For a long time I wondered if, on some level of reality, it might have been real. Maybe something happened that my young mind tried to make sense of in the only way it could. With an overdose of ether in my brain, was I subconsciously fighting those who were administering it? Was my soul about to leave my body? The beings around me that I assumed were doctors and nurses ... perhaps they were guardian angels, or spirit guides and teachers, working to keep my soul in my body to prevent me from dying. I’d like to think that, but I have to believe that most likely – in fact, almost certainly – the experience was simply an intense, drug-induced dream and nothing more.
I don’t know why I saw the spiral, but the spiral shape is surely a fundamental part of the Cosmos.
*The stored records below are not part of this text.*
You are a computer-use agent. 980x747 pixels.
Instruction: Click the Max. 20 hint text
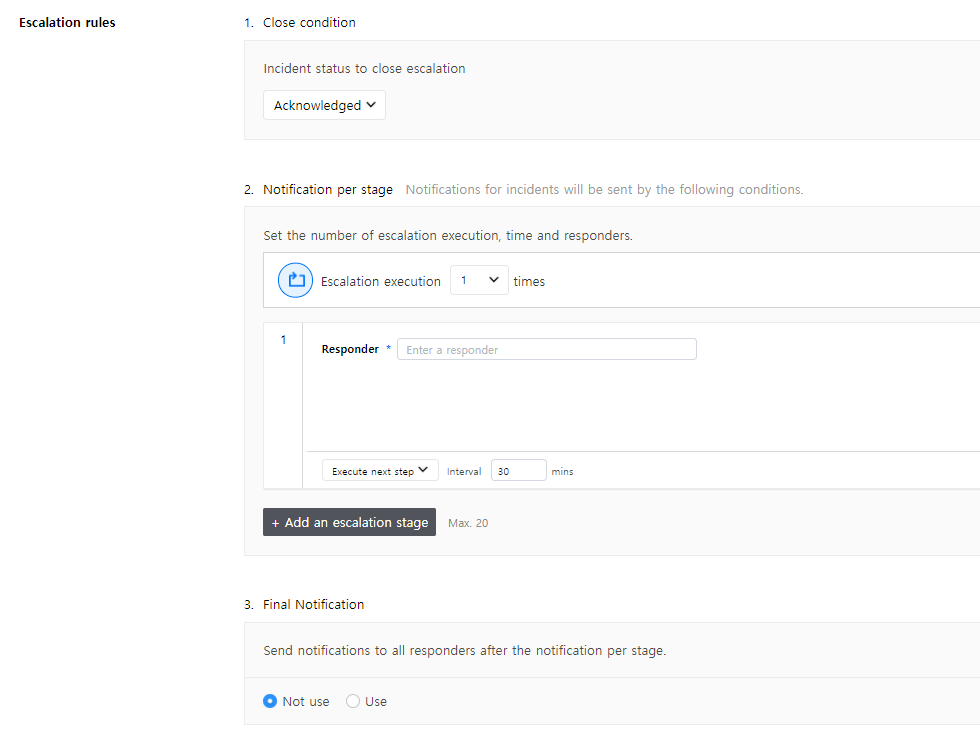468,523
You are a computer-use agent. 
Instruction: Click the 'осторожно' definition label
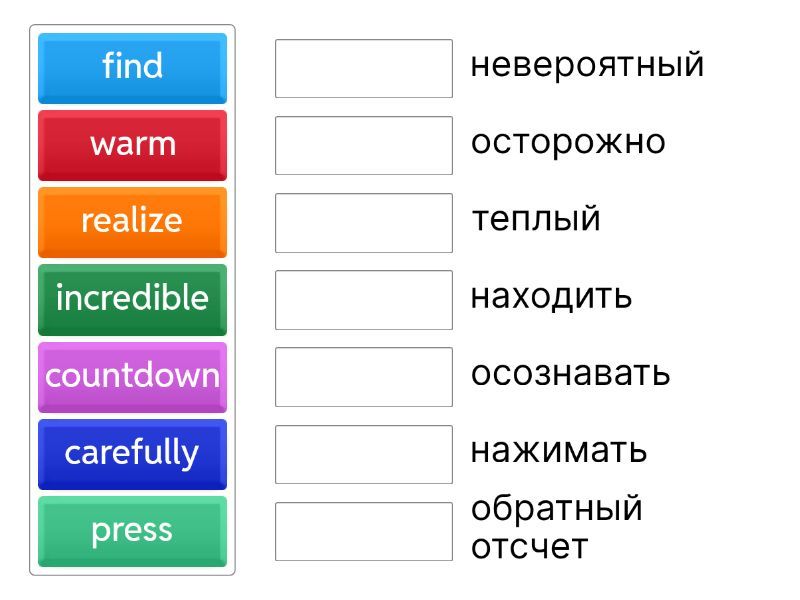pyautogui.click(x=567, y=142)
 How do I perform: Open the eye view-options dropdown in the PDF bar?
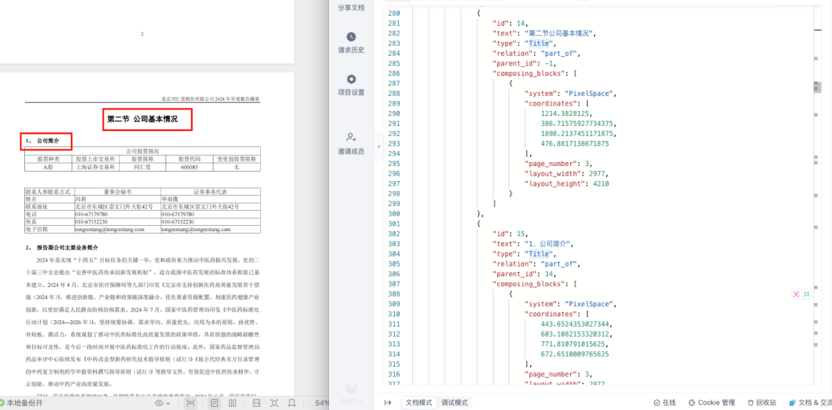[162, 403]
From the design of a seashell to the shape of our galaxy, from the design of the inner ear’s cochlea that allows us to hear, to the Spira mirabilis (marvelous spiral) in mathematics and the golden spiral in geometry, spirals – both real and abstract – are truly abundant. Now there is a clue to something important.
1 comment:
VirtualWayne,
I read your blog about your experiences with ether. When I was about 12 years old, I fell off a horse and broke my arm. In order to set it, I had to be knocked out with ether. I don’t know if I had an OD or not, but I do remember the spinning, swirling lights. In my ether world, everyone and everything was one of those lights. When I woke, I told my Dad about everyone in the world being one of those blinking, spinning lights. It was kinda like a theatre marquee but the lights weren’t attached to anything.
I still think about that experience and wonder if it’s real – at some level, are we all one of those blinking lights?